Kegiatan-kegiatan pembinaan telah dilakukan hampir sempurna mendekati tuntutan
jam ekulivalen tatap muka pengawas berada di sekolah 24 jam pelajaran per
minggu. Kegiatan-kegiatan tersebut dilakukan secara formal di MGMP, ruang guru,
ruang pembelajaran khusus, atau di ruang kepala sekolah sebagaimana ditunjukkan
dengan contoh pada photo nomor 4 di lampiran 3.
Hasil pembinaan oleh
pengawas terhadap guru-guru memprihatinkan, tidak memuaskan dan mengecewakan,
terutama guru honorer atau Guru Tidak Tetap (GTT) dan guru pada sekolah swasta.

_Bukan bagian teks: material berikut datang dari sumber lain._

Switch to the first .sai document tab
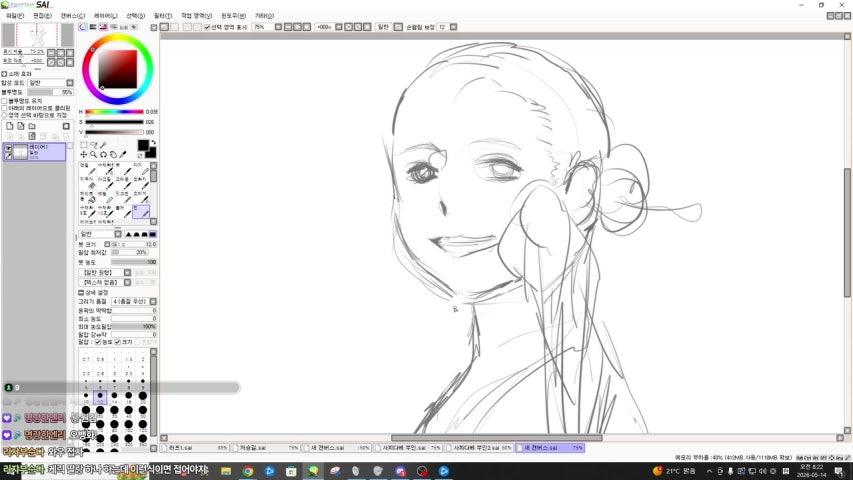This screenshot has width=853, height=480. tap(195, 447)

Dari 27 orang guru SMK Negeri (17 orang PNS dan 10 orang GTT) yang belum
mencapai nilai baik sebanyak 10 orang, 1 orang merupakan guru PNS. Sedangkan 11
orang guru lainnya yang belum mencapai nilai baik merupakan bagian dari 15
orang guru SMK swasta.
Perlu ada
perubahan yang dilakukan dalam pelaksanaan supervisi agar kemampuan guru dalam proses
pelaksanaan pembelajaran bisa lebih baik. Apakah mungkin karena kegiatan
supervisi selama ini dilakukan terlalu formal, sehingga guru yang disupervisi merasa
tidak nyaman dan kurang bebas? Karena supervisi seperti itu bertentangan dengan
gaya pebelajar dewasa? Sebagaima disebut Danim (2010), bahwa pebelajar dewasa
memiliki gaya belajar independen. Guru sebagai pebelajar dewasa membutuhkan suasana belajar yang nyaman
yang biasa membuat mereka tidak merasa berada dalam situasi yang terlalu
mengikat.
Pengawas harus
mengubah suasana pelaksanaan supervisi dari yang terlalu formal ke suasana yang
lebih santai. Selama ini pengawas melakukan pembinaan terhadap guru lebih
cendrung mengembangkan hubungan komunikasi yang sangat formal seperti antara
atasan dan bawahan. Oleh sebab itu pengawas harus mengembangkan hubungan atau
komunikasi yang membuat guru lebih merasakan pengawas sebagai mitra kerjanya.
Untuk itu pertemuan-pertemuan dalam rangka pembinaan guru akan dilakukan di
kantin sekolah.
1.2
Pendekatan
Penyelesaian Masalah
Pendekatan yang
digunakan dalam supervisi ini adalah pendekatan direktif, karena pendekatan ini
menurut Atmodiwiryo (2011) dilakukan terhadap guru yang tidak bermutu. Dengan
pendekatan ini pengawas memberikan arahan, penjelasan, memberi contoh, dan
menguatkan.
Sedikit
modifikasi dilakukan dimana pengawas tidak memberikan hukuman (funishment)
dan lebih banyak melakukan tanya jawab dan konsultasi. Pendekatan ini dilakukan
dalam suasana yang tidak terlalu formal dengan meciptakan kehangatan dan rasa
dihargai pada guru yang disupervisi. Hal ini sesuai dengan yang disebut Glasser
dalam Joyce dan Weil (1972), bahwa kegagalan di sekolah bukan karena kegagalan
mencapai target akademik yang tinggi, tetapi karena tidak terpenuhi kebutuhan
dasar si pebelajar sebagai manusia: dicintai (hubungan yang hangat) dan
dihargai (respect atau self-worth).
1.3
Tujuan dan
Manfaat Best Practice
Tujuan best pactice ini adalah untuk
mengungkapkan keberhasilan supervisi yang dilaksanakan dalam suasana pertemuan
yang lebih rileks, lebih santai, dan tidak terlalu formal di kantin sekolah.
Sedangkan manfaatnya adalah diperolehnya cara supervisi yang dapat dapat
menunjang keberhasilan guru dalam melakukan proses pembelajaran siswa.